To realize a service-oriented architecture we need techniques to identify and specify requirements on services in a machine-interpretable way to en-able the dynamic composition and deployment of systems that meet the expectations of the different stakeholders. We need new capabilities to monitor the behavior of deployed systems and reasoning on partial matches, deviations, and corrective actions. We need to be able to exploit the availability of services to discover new opportunities that improve existing requirements processes and techniques. And finally we need to able to configure systems from different types of services, including web services, software components and hybrid services that include human intervention.

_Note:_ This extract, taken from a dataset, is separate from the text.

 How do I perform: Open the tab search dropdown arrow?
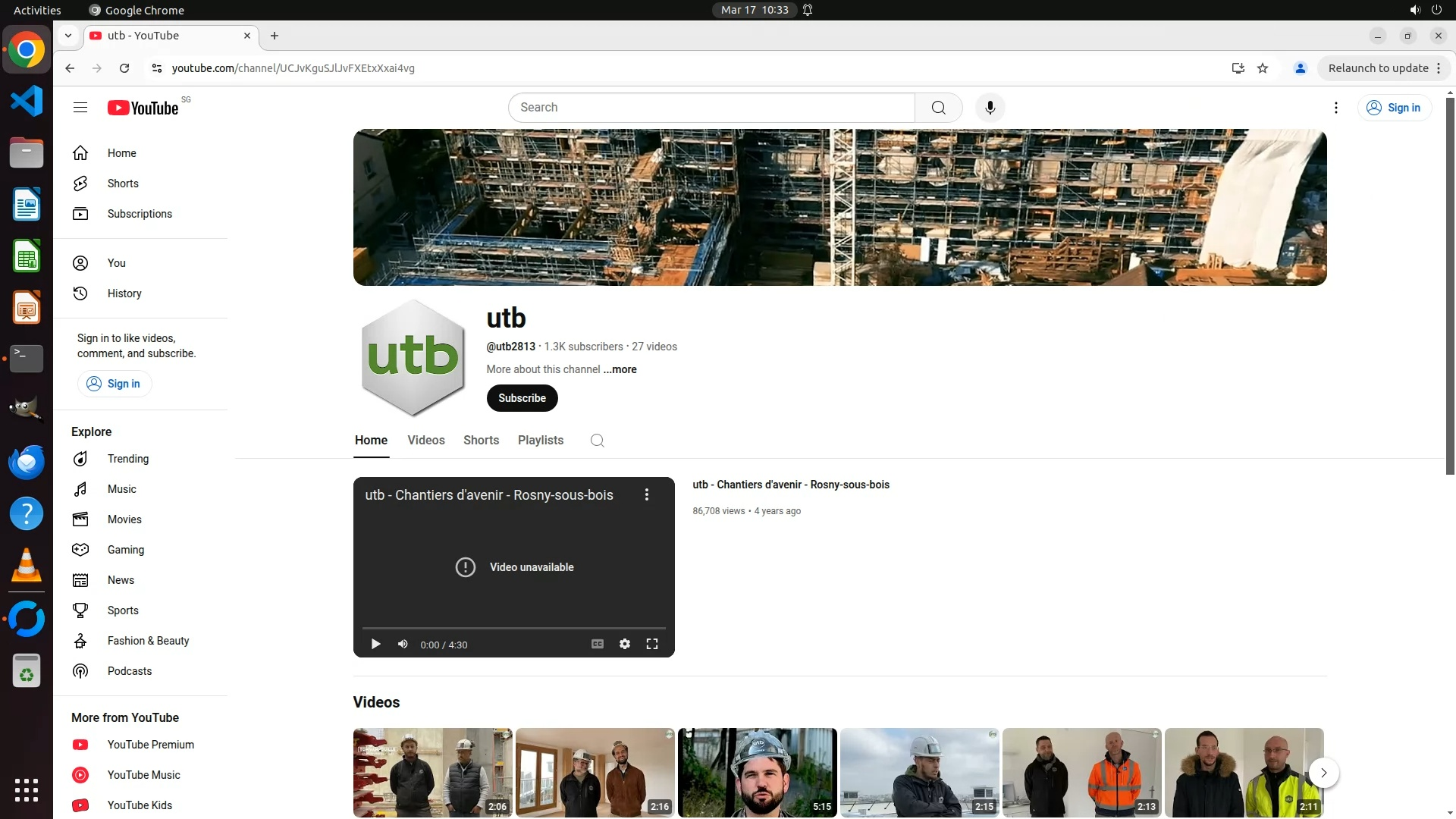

The workshop will enable communities that work on requirements and service-oriented applications to meet together and share their knowledge to set appropriate theoretical foundations, define special-purpose methodologies for requirements elicitation, and develop supporting technology. The work-shop also aims at promoting research directions on requirements engineering for the class of applications that require autonomic and self-managing systems.